Éstas las cuatro patas del “plan” que prepara el Gobierno para alejarse lo más rápido posible de la crisis:
 
Moratoria impositiva: con fuertes quitas de intereses, punitorios y amplísimas cuotas para pagar, el alivio fiscal que recibirán miles de empresas e individuos es muy relevante, considerando además que se extiende hasta las deudas del 30 de junio. Es decir que el Estado pone su parte para intentar que menos empresas se fundan luego de varios meses con escasa o nula actividad. No se perdonan impuestos, pero se da amplio margen para que el sector privado se ponga al día.
 
Más cuotas para consumir: el sitio “eldestape” reveló que se está estudiando ampliar el actual Ahora 18 a más sectores de la economía pero además brindar 90 días de gracia para el pago de la primera cuota.
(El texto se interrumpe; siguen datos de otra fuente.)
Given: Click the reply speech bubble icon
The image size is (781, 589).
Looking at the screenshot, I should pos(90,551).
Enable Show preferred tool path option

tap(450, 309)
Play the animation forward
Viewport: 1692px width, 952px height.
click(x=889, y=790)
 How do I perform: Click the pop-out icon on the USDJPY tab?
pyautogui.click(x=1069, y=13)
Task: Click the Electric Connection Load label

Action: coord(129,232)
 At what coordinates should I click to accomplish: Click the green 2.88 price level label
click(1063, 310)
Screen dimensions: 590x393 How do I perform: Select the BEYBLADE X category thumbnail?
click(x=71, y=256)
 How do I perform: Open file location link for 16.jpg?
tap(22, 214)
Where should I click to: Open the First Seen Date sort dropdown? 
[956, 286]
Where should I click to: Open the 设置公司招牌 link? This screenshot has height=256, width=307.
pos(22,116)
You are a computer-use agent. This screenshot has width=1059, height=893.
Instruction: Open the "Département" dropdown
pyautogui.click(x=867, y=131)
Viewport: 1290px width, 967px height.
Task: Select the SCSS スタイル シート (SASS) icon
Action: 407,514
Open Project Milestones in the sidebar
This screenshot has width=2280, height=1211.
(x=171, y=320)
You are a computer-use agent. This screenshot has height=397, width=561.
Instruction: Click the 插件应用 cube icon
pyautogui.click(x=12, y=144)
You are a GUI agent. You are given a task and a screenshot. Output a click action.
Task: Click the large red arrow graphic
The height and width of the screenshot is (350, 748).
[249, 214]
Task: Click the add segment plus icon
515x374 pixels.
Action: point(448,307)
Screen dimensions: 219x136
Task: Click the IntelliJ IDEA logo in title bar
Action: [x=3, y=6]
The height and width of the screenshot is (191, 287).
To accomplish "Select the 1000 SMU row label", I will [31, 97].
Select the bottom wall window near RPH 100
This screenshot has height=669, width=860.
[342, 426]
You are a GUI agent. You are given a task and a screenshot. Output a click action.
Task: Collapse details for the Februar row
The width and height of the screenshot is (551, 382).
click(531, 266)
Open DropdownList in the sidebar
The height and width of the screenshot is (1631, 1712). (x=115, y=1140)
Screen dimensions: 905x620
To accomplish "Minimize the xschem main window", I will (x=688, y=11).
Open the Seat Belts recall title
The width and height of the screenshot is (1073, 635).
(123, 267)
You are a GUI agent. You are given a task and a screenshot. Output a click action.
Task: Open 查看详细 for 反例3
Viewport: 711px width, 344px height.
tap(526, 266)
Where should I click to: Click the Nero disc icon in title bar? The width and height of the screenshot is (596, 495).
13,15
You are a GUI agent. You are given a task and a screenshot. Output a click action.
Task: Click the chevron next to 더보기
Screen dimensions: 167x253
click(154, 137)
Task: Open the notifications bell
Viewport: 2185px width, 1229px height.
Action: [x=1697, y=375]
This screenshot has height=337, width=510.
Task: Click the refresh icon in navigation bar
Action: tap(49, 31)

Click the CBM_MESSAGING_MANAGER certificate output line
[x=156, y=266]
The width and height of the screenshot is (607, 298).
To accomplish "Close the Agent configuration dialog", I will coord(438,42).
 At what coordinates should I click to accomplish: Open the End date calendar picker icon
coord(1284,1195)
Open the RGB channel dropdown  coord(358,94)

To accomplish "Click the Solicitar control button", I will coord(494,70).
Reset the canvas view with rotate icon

En una economía inflacionaria es una gran invitación para consumir y, como decía Guzmán, tratar de dejar atrás el miedo a gastar que tienen muchos ante la caída de la actividad y la falta de un horizonte económico claro.
 
Vuelven los Cedines: el plan que discutió la Cámara Argentina de la Construcción con el Gobierno es ir a un nuevo blanqueo pero que el dinero se pueda utilizar para financiar obras desde el pozo o incluso compra de unidades nuevas. Es una reedición de los Cedines, aquellos certificados que se lanzaron durante el segundo gobierno de Cristina para minimizar la economía. Guillermo Moreno fue uno de sus impulsores. El impacto fue mediocre. Hubo poco blanqueo, aunque ayudó al menos para mover un sector que ya en 2012-2013 venía muy golpeado. La idea es canalizar estos recursos a través de fondos inmobiliarios que tendrán cotización bursátil.
 
Nueva obra pública: es el típico recurso para mover rápidamente la actividad y sobre todo generar empleo, teniendo en cuenta que la construcción es mano de obra intensiva. Claro que los recursos no abundan y cualquier aumento adicional en partidas para financiar este tipo de iniciativas generaría un golpe adicional a las ya maltrechas cuentas públicas.
 
 
Estas medidas están en el típico manual de decisiones reactivantes que el kirchnerismo ha puesto en marcha desde el 2003, desde ese punto de vista no hay nada demasiado nuevo bajo el sol. Por otra parte no hay mucho para inventar. Con escasos niveles de inversión privada y sin apertura comercial, la única posibilidad de rebote en el corto plazo es tratando de inflar como sea el consumo interno. El plan que se presentó para incentivar el turismo, en el cual el Gobierno acreditaría en una tarjeta para los que compren paquetes locales, parece una idea muy razonable para incentivar la demanda.
 
Sin embargo, hay un problema anterior y mucho más acuciante a la hora de poner en marcha estas medidas reactivantes. Se trata de la “bomba monetaria” que se viene gestando desde el arranque del Gobierno pero claramente la mecha se encendió a partir de la cuarentena.
 
Los números son alarmantes. La emisión monetaria supera los 1,5 billones de pesos y la emisión de Leliq por parte del Banco Central para absorber esos pesos excedentes ya se aproxima al billón de pesos. Aunque todos los países del mundo sin excepción tuvieron que recurrir a la expansión monetaria para salir a socorrer a las empresas y a la gente que se quedó sin trabajar por la cuarentena, en un país como la Argentina el riesgo es enorme.
 
Por ahora la inflación sigue adormecida, por la recesión y el congelamiento de precios en buena parte de la economía. Pero esto recién empieza. Roberto Cachanosky ayer en redes sociales fue lapidario: “Estamos ante una masacre monetaria que termina en un plan Bonex o en una hiper”.
 
La teoría indica que el “rezago” desde que se toma una decisión monetaria hasta que sus efectos impactan en la economía demora entre nueve meses y hasta un año y medio. Pero en la Argentina estos tiempos se acortaron porque ya existe una “gimnasia” inflacionaria. Si esto es cierto, la gran prueba de fuego para saber si el Gobierno es capaz de manejar este desborde monetario será –cuándo no- a fin de año. Recién a fin de 2020 será posible tener una idea más clara sobre el futuro rumbo económico: si habrá una recuperación acotada, más vigorosa o se va hacia un nuevo descontrol cambiario con un fortísimo impacto inflacionario que incluso podría hacer añorar el 53,8% que dejó Mauricio Macri en 2019.